Sanofi’s efanesoctocog alfa (BIV001) saw its PTSR rise after a Phase I trial completion in Von Willebrand disease (vWD). The PTSR increased by seven points to 83% in vWD.

The Phase I study’s (NCT04770935) status changed from recruiting to completed on 27 April, and GlobalData evaluated the asset on 1 May. The trial was sponsored by Sanofi’s subsidiary Bioverativ.

The open-label study assessed the pharmacokinetics, safety and tolerability of efanesoctocog alfa in adults with type 2N and 3 vWD. The primary objective of the study was to characterise the pharmacokinetics of efanesoctocog alfa after a single intravenous administration.
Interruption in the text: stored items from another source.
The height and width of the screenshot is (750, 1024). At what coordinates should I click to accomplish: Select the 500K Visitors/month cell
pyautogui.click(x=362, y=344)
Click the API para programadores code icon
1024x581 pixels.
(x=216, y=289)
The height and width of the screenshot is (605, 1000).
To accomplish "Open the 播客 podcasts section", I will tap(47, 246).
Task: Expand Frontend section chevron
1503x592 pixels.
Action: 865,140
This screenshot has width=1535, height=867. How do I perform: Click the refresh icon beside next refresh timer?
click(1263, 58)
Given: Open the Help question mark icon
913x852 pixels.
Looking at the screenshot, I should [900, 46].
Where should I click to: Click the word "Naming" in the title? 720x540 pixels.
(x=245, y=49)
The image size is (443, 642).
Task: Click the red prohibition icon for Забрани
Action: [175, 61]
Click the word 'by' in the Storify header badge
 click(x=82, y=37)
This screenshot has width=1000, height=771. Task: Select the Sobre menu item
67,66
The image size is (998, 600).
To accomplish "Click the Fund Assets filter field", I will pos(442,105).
vWD is a blood disease that causes the blood to lose the ability to clot correctly, leading to heavy bleeding. Von Willebrand factor helps platelets stick together to form a blood clot. Type 2 vWD occurs when the Von Willebrand factor does not work properly, but type 3 patients have very low levels of Von Willebrand factor or none, causing very severe symptoms.

Type 2N specifically includes patients with gene mutations located in the region coding for the binding site of Von Willebrand factor for factor VIII.  Efanesoctocog alfa is a coagulation factor VIII replacement therapy. The introduction of factor VIII allows blood clots to form in the body.

In February 2023, the FDA approved efanesoctocog alfa for routine prophylaxis and as an on-demand treatment to control bleeding episodes, as well as perioperative management (surgery) for adults and children with haemophilia A. The therapy is sold under the brand name Altuviiio.

Need to know:

GlobalData’s proprietary model uses a combination of machine learning and an algorithm to calculate an individual drug’s PTSR and LoA. While LoA provides the probability of a drug ultimately receiving market authorization, PTSR indicates the probability of a drug’s advancement to the next stage of clinical development. The model uses datapoints from individual drugs, clinical trials, regulatory milestones, company, and financial databases.